La vidéo de Wang Mengyun est pourtant détournée à la fois de sa temporalité et de son contexte. En effet, la vidéo a été exhumée récemment, mais Wang Mengyun filme en réalité cette scène pour son blog…. en 2016 ! La scène ne se déroule ni à Wuhan ni même en Chine mais à des milliers de kilomètres, à Palau, un archipel de la Micronésie, coincé entre les Philippines et la Papouasie.

N’en déplaise à nos yeux qui se révulsent et à nos estomacs qui se contractent à la simple vue de la chauve-souris entière dans une assiette, là-bas, comme dans d’autres lieux du monde, on mange effectivement des « bat soup« . Les chauve-souris (souvent des roussettes) ne sont pas sauvages, elles sont élevées localement, précisément pour être consommées. Au Laos ou en Nouvelle-Calédonie, on connaît aussi les bat soups qui sont un mets apprécié. Et faut-il rappeler que dans un certain pays qui se nomme la France, on avale des grenouilles et des escargots, et que ces mets par ailleurs très appréciés dans les restaurants gastronomiques hexagonaux, semblent tout aussi incongrus, voire écoeurants aux yeux de beaucoup d’étrangers (et parfois même de français !).

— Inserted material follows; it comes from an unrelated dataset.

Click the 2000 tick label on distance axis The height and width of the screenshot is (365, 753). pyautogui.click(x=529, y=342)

Lorsque Wang Mengyun tourne cette vidéo, on peut imaginer qu’elle se force « simplement » à goûter à la spécialité locale, d’ailleurs on sent bien qu’elle n’est pas une habituée de ce mets.

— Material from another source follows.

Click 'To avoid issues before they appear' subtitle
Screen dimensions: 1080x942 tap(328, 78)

Problème aujourd’hui : sur fond de suspicion de transmission du virus par une chauve-souris, la vidéo a été empruntée, piratée et rediffusée sur de nombreux comptes sociaux comme si elle avait été filmée à Wuhan. Et du coup, l’auteure des images est considérée, du fait même de son pouvoir en tant qu’influenceuse, et de sa nationalité chinoise, comme ayant pu influencer d’autres candidats à la bat soup, ce qui, de fil en aiguille, aurait ainsi favorisé la contamination. Résultat : vilipendée et même menacée de mort, Wang est tombée dans la centrifugeuse infernale des réseaux sociaux. Elle s’est sentie obligée de s’excuser publiquement sur un site australien d’avoir diffusé une vidéo vieille de 3 ans qui a été remise sur la devant de la scène sans son consentement, et dont elle ne pouvait pourtant pas connaître le devenir  ! Pour ne rien arranger, une autre vidéo d’une chauve-souris trempant dans une soupe a fait surface. Bien qu’elle n’a pas été tournée par Wang, elle a favorisé l’amalgame et lui a parfois été attribuée.

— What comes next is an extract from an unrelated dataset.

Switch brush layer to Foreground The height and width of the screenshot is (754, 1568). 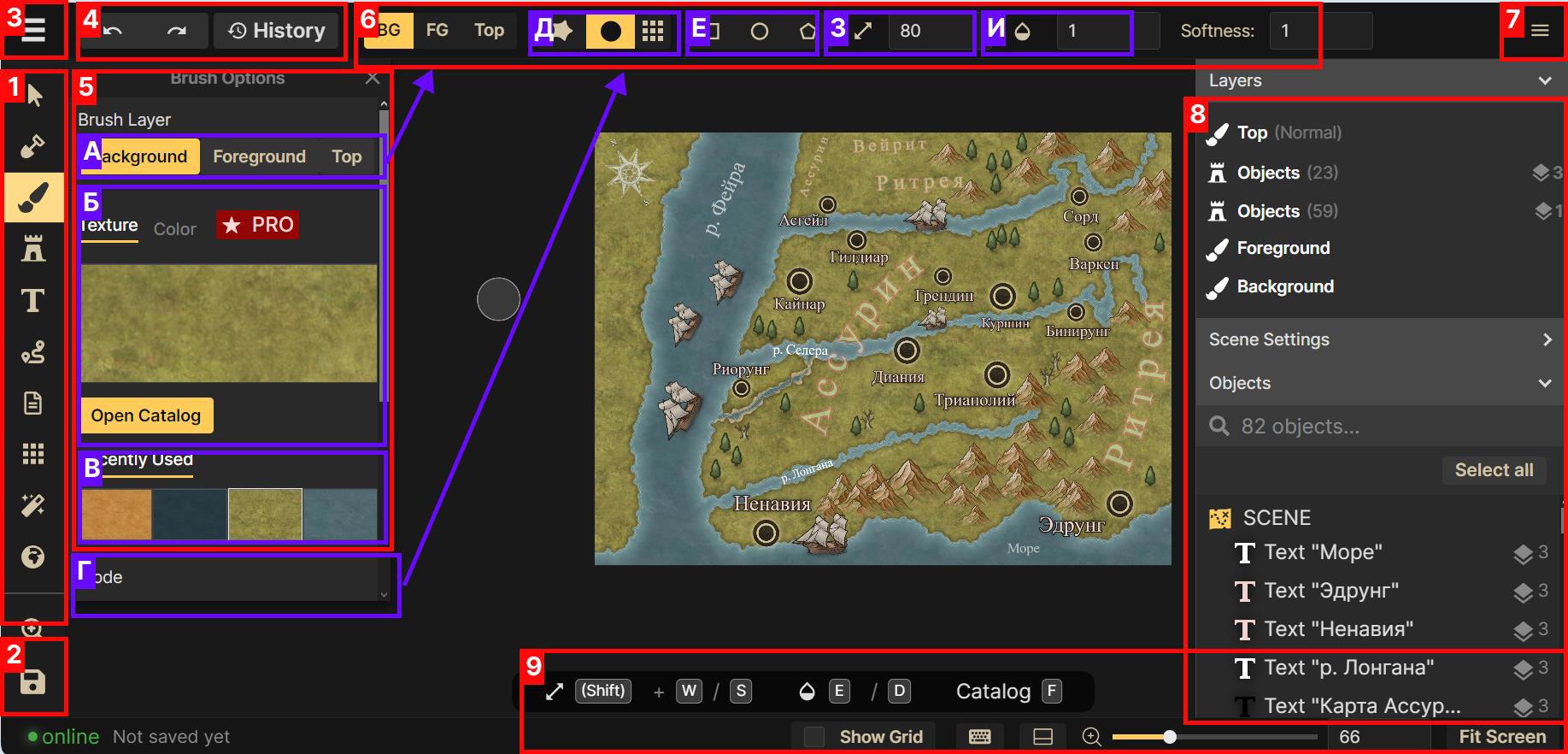pyautogui.click(x=259, y=156)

D’un point de vue strictement épidémique, il convient de rappeler que rien n’est encore démontré à ce jour sur la transmission du virus par la chauve-souris vers l’homme, même si le virus ressemble à celui transmis par un chiroptère. La transmission serait plutôt indirecte, entre une chauve-souris sauvage et un autre animal, qui lui, aurait été consommé sans contrôle sanitaire. La seule et unique certitude est que le virus a été transmis par un animal sauvage sur le marché aux fruits de mer de Wuhan. Les autorités chinoises ont d’ailleurs prohibé tout commerce d’animaux sauvages.

Mais la folie des réseaux sociaux ne s’arrête pas là. En enquêtant sur le Web, voyage-images s’est aperçu qu’une seconde Wang Mengyun, également influenceuse (sur Instagram), existait ! La seconde publie des photos soft d’atmosphères, et de rencontres, tendance créative. Les deux jeunes femmes ne se ressemblent absolument pas quand on prend la peine de scruter leurs traits, mais leur typologie assez proche (chinoise entre 25 et 35 ans), et leur pseudonyme anglophone commun, a provoqué un amalgame. Du coup, la « 2e » Wang Mengyun est à son tour une victime collatérale de cette histoire. Elle reçoit, elle aussi, des insultes et des menaces alors qu’elle n’est pas la bonne personne ! Furieuse, elle a été contrainte de publier une mise au point sur son compte Instagram pour dire tout simplement que l’auteure de la vidéo, ce n’était pas elle !

Moralité : diffuser des photos ou des vidéos via les réseaux sociaux, même en toute bonne foi, c’est prendre le risque que cette « trace », un jour, se retourne violemment contre vous.